What research presented in the Journal of Management found is that as soon as an interviewer or recruiter switched tasks from trying to evaluate a candidate for their potential fit for a job or company to trying to get that person excited about working for that company, their ability to accurately evaluate the person for the job started dropping.

To go back to the metaphor, an interviewer who can quickly and accurately pat their head (evaluating a potential candidate one whether they’re a good fit for the job), immediately takes a hit to their performance if they have to rub their stomach (sell the prospect on working for the potential employer).

You can do both, but you cannot do both of them at the same time as well as you could handle either task separately. And attempting to do both at once just results in mistakes, and dips in performance.

A Potential Two-Step Process

The important thing to remember is that, while you need to adequately evaluate candidates for a position while also enthusing those candidates about potential job offers, you don’t have to juggle both of those things at once.

And you shouldn’t.

Instead, you should break this process up and handle it in stages whenever possible.

One suggestion the researchers put forth is that you should have two, separate interviews so you can focus on the different sides of the coin, so to speak.

Another suggestion was to work in a pair, and have one individual focused on seeing things from the employer’s perspective, and the other focused on selling the potential position to the candidate as a good work opportunity.

In either case, the key is to make sure that there is some separation of these two aspects to help make sure that you aren’t working across purposes when it comes to finding the right job for the right people, and vice versa.

Don’t Promise What You Can’t Deliver

The most important thing to remember throughout this process is that you’re striving for exciting accuracy.

You don’t necessarily want to become a commercial touting values and experiences, but you do want to get your applicants excited about what they could be looking forward to.

Which is why you need to evaluate the employer, as well as what would excite your applicant about them.

Since everyone is different, it’s important to get a sense of what will excite a particular applicant about a given employer.

What are they looking for in a job or position, and what do they need from it?

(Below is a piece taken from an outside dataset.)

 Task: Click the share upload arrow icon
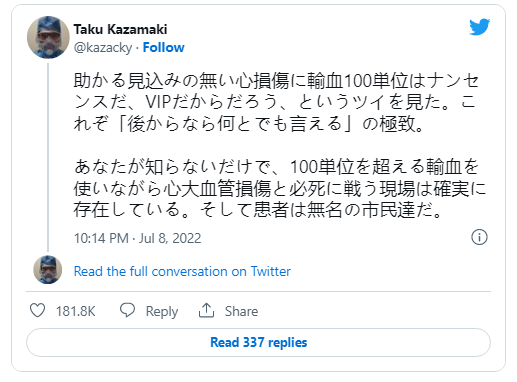click(206, 310)
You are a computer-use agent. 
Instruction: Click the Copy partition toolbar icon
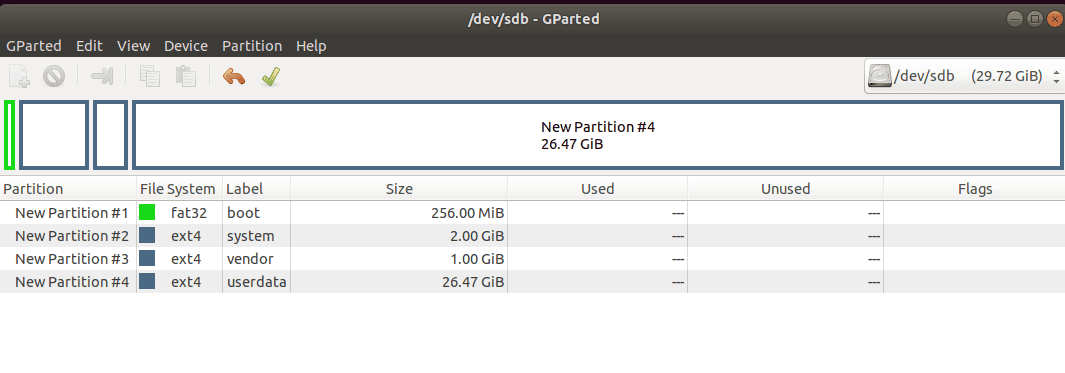pos(149,76)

Do they need a certain salary, for instance, or are they looking to continue their education?

Do they want a particular benefits package, or are they looking for a position where they can be allowed autonomy to achieve their goals rather than having to fall in line with the rest of a department?

In order to build someone up for the prospect ahead of them, you need to know what it is they’re looking for, and what would actually stimulate them.

And once you know that, only make promises you’re sure you can keep.

The key here is promises, versus potential.

For example, we all know that you should never tell an applicant they could receive that $50k salary as soon as they start if a company very clearly posts that the job offers a flat $35k.

However, if they have a generous evaluation and promotion policy, as well as always promoting from within, that can help soften the blow while maintaining enthusiasm that an applicant will remain upwardly mobile.

And if the company offers vigorous benefits packages, or paid sick days starting from day one, then that is something else you can bring up.

The key is that you need to know what a company offers, and what an applicant wants to hear.

Once you’ve got those two pools of information, all you need to do is figure out how to match them.